First, I am no AI expert. Yeah, I did some neural network stuff at university in the 90's with some Kohonen self-organizing maps and 3-layer back propagation networks using a network of transputers etc but these are nothing compared to the behemoths of todays AI systems. You could easily train and run our neural networks on modern phones in a fraction of the time it took us then.
As a software developer in today's world we are now expected to embrace AI to help us produce code faster etc, but if you are like me you get frustrated, not at what it can do which is impressive at times, but when it screws up and you feel the task has become harder. There is nothing more annoying as a response like "Yes, you are absolutely right" when you correct the AI on a mistake it made. The expletives that would occasionally follow would make sailor blush; or make you laugh maniacally depending on your breaking point.
Being Lazy
One day I was being lazy, as a good developer should be, and instead of writing a bit of code, I decided to ask ChatGPT to do a task. I had a UNIX timestamp and I wanted to know what the time and date it was generated.
Excellent, its recognised it as a UNIX timestamp and seems to know what to do, and look it has even converted it from UTC to local time. Nice...
Hang on a minute, something is not quite right. Today is Wednesday, 11th June 2025 (Australia) yet the response says the date was generated on a Saturday the 10th.
Let's see if we can get the AI to correct its mistake.
Okay that seems better but now I am nervous so I go `old skool` and actually write some code
console.log(new Date(1749633533666));
and the answer
Wed Jun 11 2025 19:18:53 GMT+1000 (Australian Eastern Standard Time)

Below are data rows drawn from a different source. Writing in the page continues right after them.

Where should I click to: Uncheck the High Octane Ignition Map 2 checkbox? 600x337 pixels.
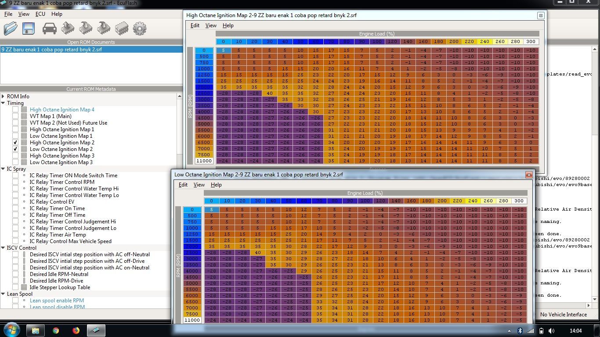click(15, 143)
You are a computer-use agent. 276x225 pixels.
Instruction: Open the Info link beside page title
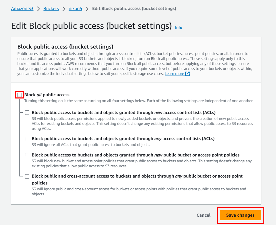coord(179,27)
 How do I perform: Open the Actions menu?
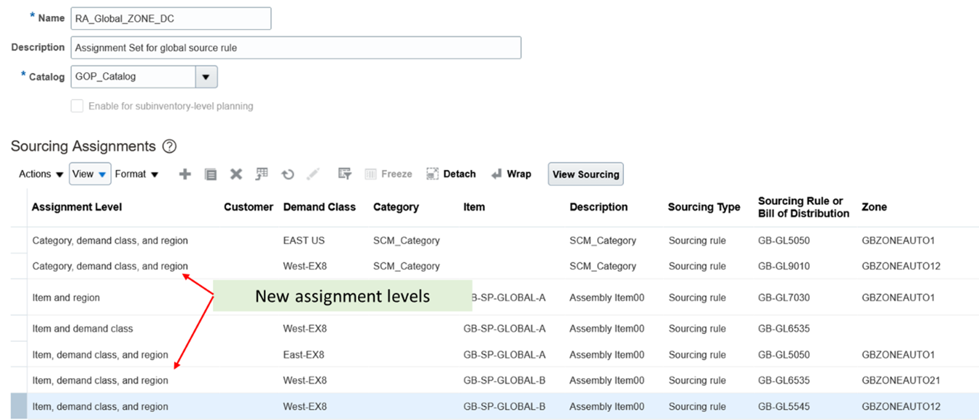pos(40,174)
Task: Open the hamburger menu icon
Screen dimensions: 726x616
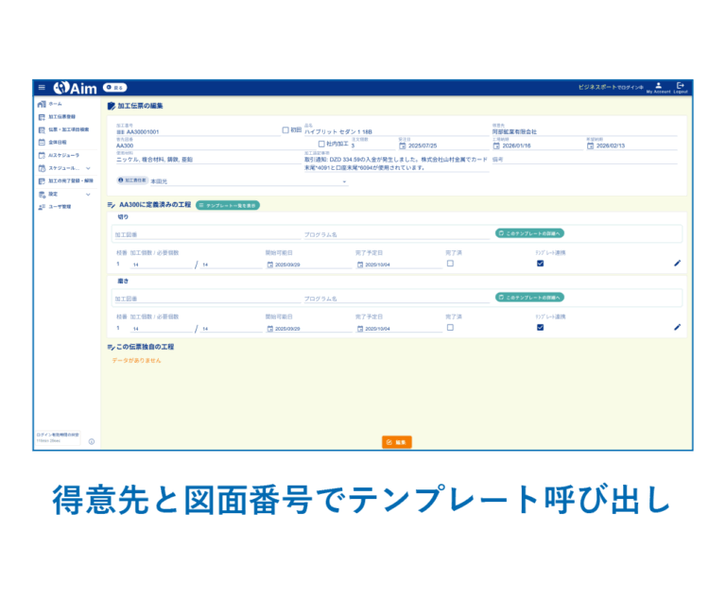Action: pyautogui.click(x=42, y=87)
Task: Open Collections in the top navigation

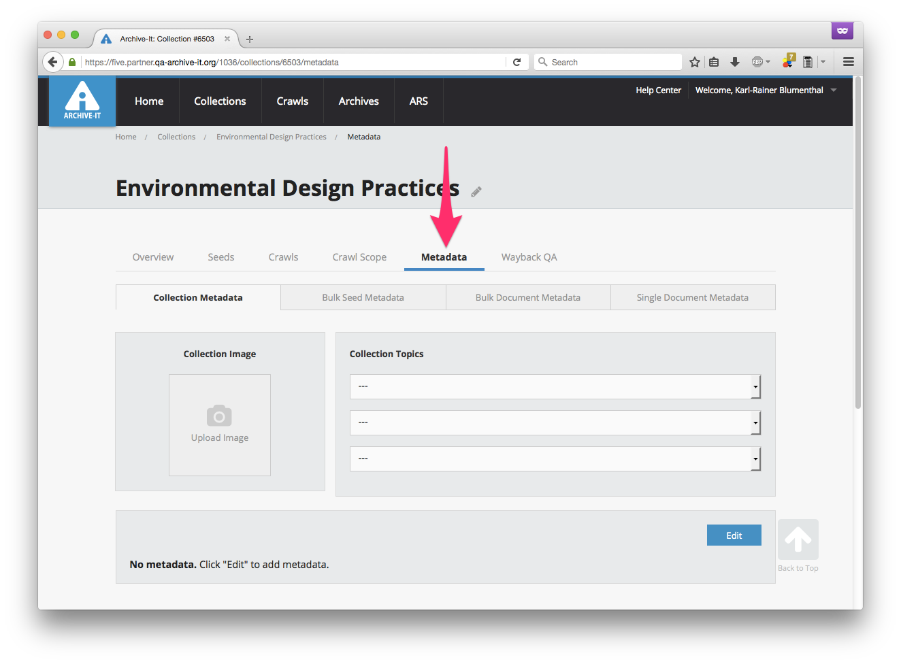Action: [220, 101]
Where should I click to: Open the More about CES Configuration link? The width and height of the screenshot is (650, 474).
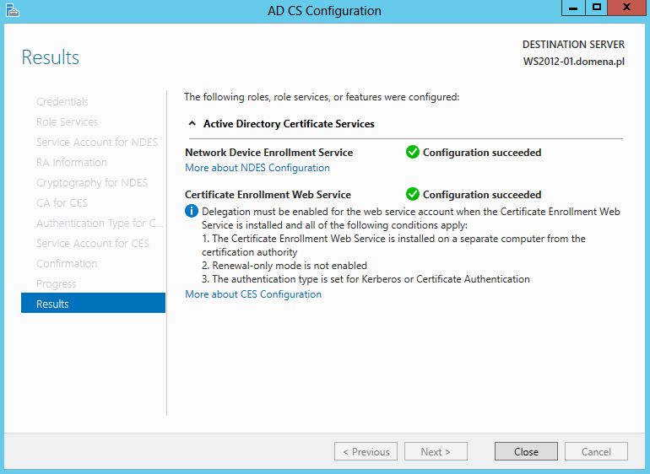253,294
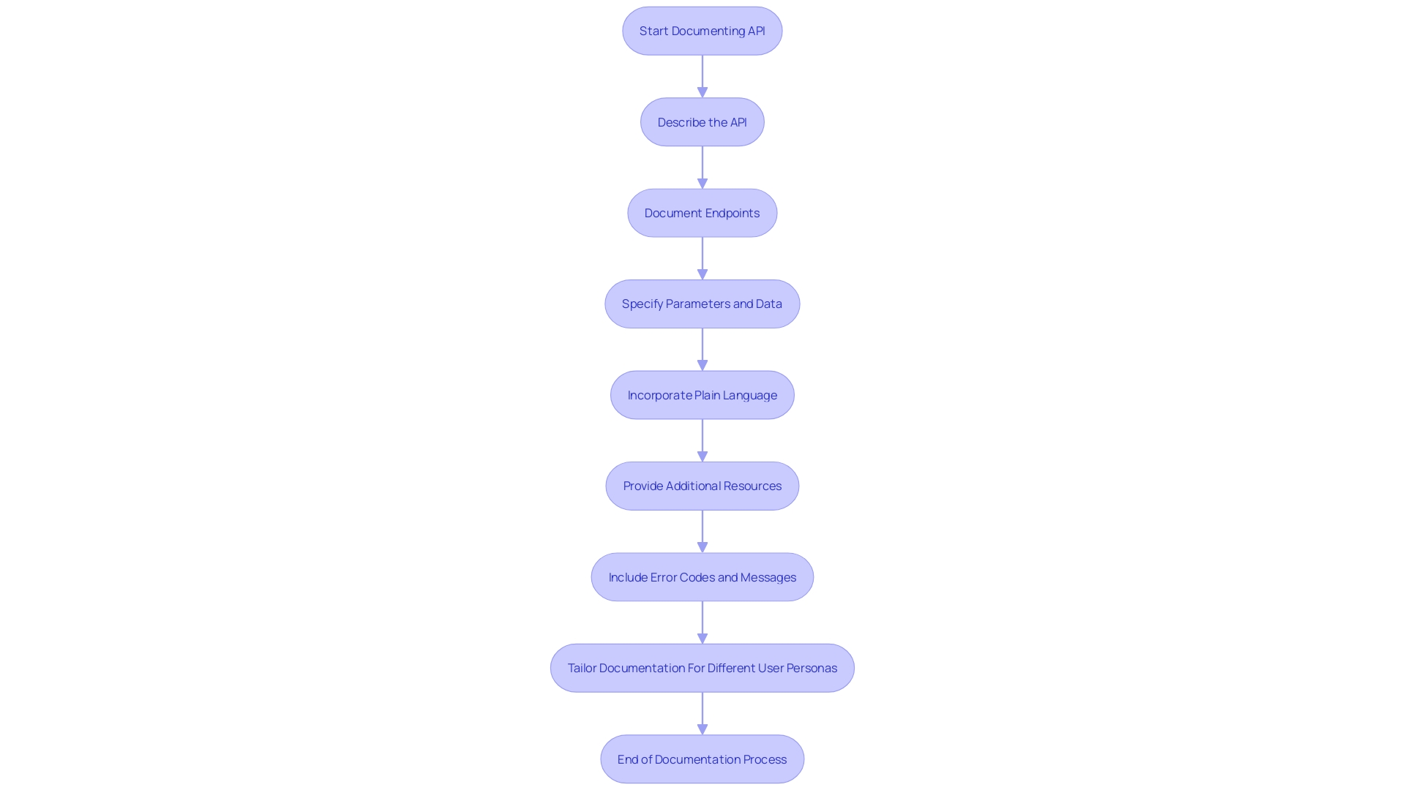Select the Tailor Documentation For Different User Personas node
1405x790 pixels.
coord(702,668)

So even when corrected ChatGPT is still 2+ hours out. Sigh! But what is worrying is that if it had given this answer from the off I probably wouldn't have caught the mistake and may be even relied on the answer for something else, compounding the issue.
Over confidence
But why does a modern AI give us wrong answers(*) even when it "knows" the correct answer when corrected? I don't know but I feel the problem isn't new, we were aware of these issues even back at university. The willingness of our networks to give an answer on incomplete data, was seen as both a strength and a weakness. We were advised at the time "We don't really know how they work, so please don't use them for safety critical control systems". Looking for defects in production lines, yes. Control your nuclear power reactor, no.

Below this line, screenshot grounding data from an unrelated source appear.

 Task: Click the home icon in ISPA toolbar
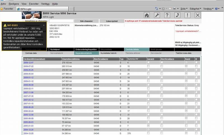pos(147,15)
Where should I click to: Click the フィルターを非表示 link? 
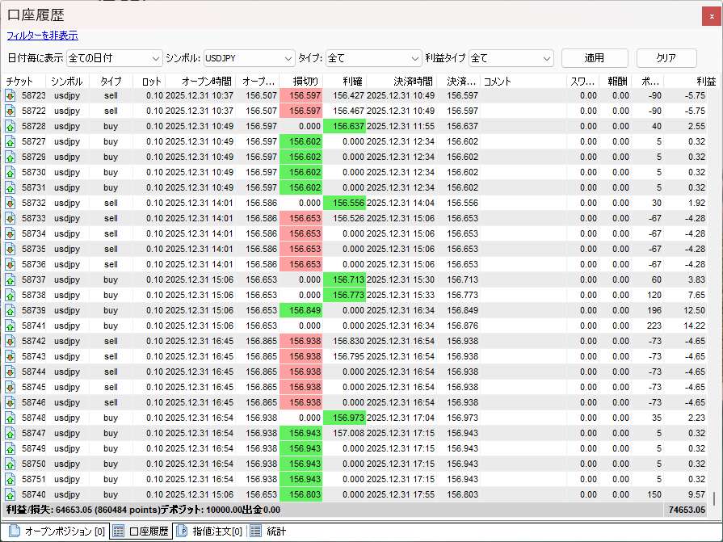point(42,36)
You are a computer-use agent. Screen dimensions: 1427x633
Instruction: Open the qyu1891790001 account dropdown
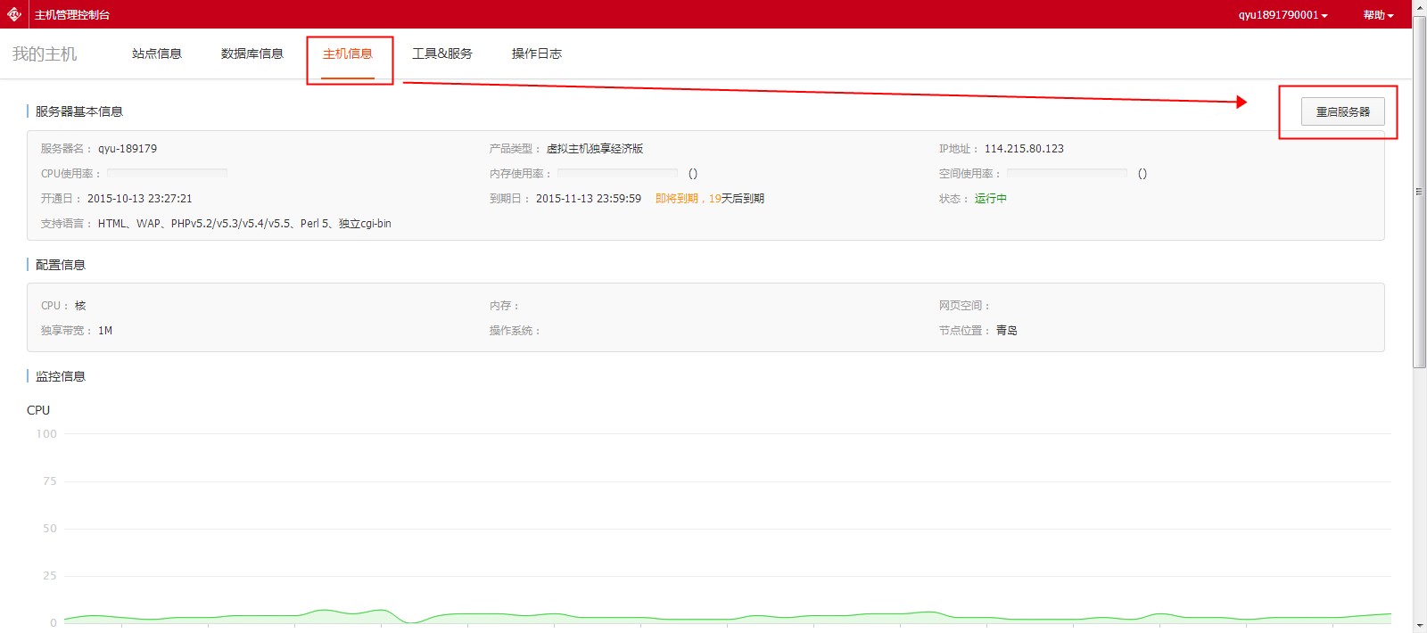click(x=1282, y=15)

Here I'd like to tell you a story that explains the post headline and the accompanying picture. 30 years ago my friend, was studying for his PhD and was using neural networks for images that had been pre-processed, edge detection etc. We knew of bias even then and so he was looking to remove anything from the image that was not the subject he wanted to detect. He decided to use toys as his subject, easy to manipulate, and he had a set of toy soldiers that he trained his network on and he also had a set of plastic animals. He used these items to train his networks, one for soldiers and one for animals.
One day he was asked to demo his progress and so he loaded up a pre-trained model, inserted a toy soldier into the box and snap. The computer whirred, photo taken, image processed, data sent to the neural network on the transputer array and back came the answer, "Elephant". Now this was funny to everyone, except possibly my friend, as it was so obvious he had loaded the wrong network. But it shows that the neural network was willing to give an answer even when it so obviously wrong to the rest of us. Of course if the network was big enough it could've been trained on both sets of toys and then it would have some training on what a soldier is as well as what an elephant is and perhaps then would've got the answer right. No matter how big a network or the number of subjects trained upon, I don't believe it would've been able to respond with "I don't know" when presented with unknown data, the willingness to supply an answer is its goal.

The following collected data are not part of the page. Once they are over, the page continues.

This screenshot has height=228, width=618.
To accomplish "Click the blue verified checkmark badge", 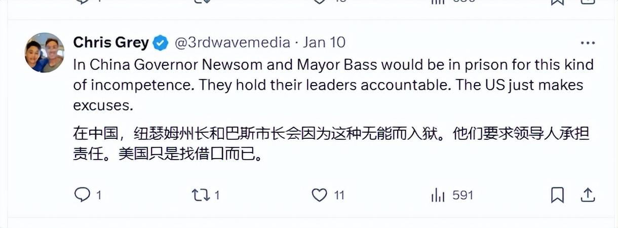I will tap(161, 43).
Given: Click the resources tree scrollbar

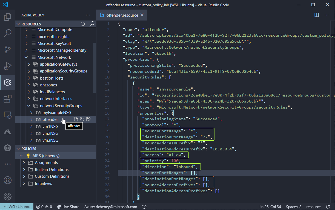Looking at the screenshot, I should coord(94,67).
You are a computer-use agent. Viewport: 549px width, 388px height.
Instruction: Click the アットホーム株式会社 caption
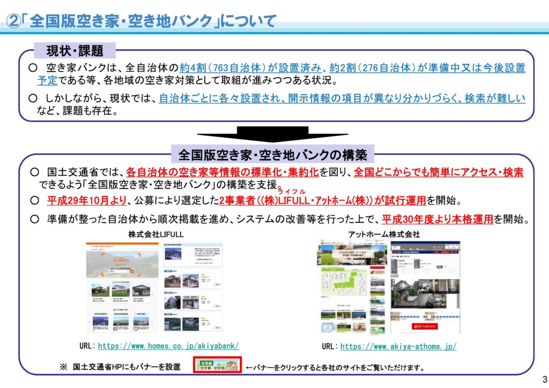click(384, 234)
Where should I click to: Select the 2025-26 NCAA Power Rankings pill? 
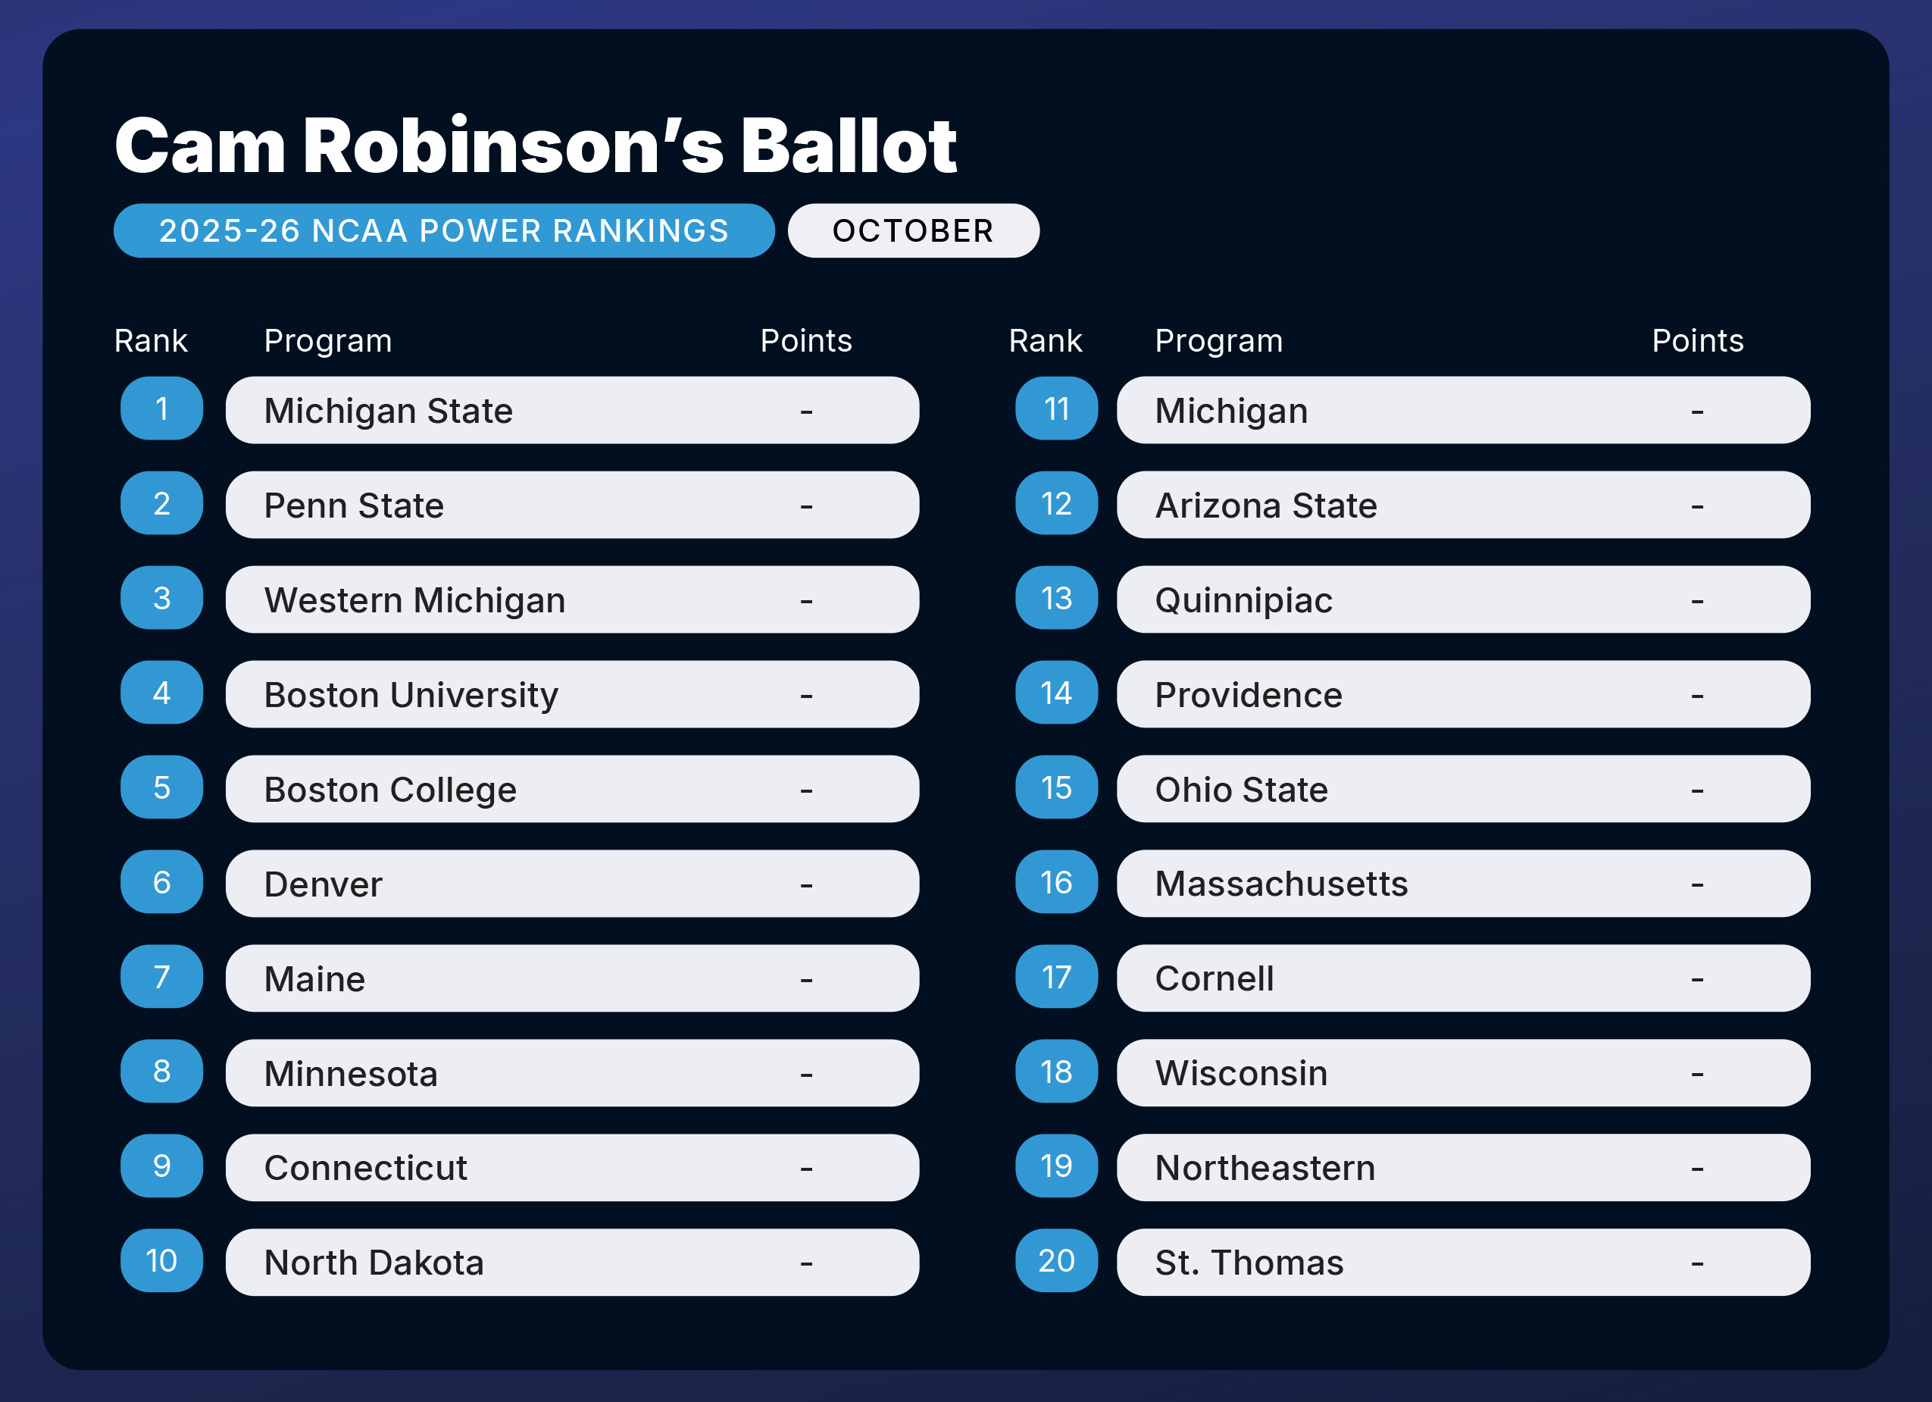444,231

Now modern AIs are obviously much, much bigger and have been trained on nearly the total wealth of available human and now synthesized output(**) but using similar training principles. It needs to supply an answer, in fact that is the business model of many of these companies, no-one wants to spend a credit on asking a question and get a "I don't know" response. So in some respects we have asked for this situation we find our selves in.
(*) I know the modern term is hallucinations but I feel this usage masks a serious problem with modern AIs and the trust we put in them.
(**) model collapse is a major concern for the future of AIs.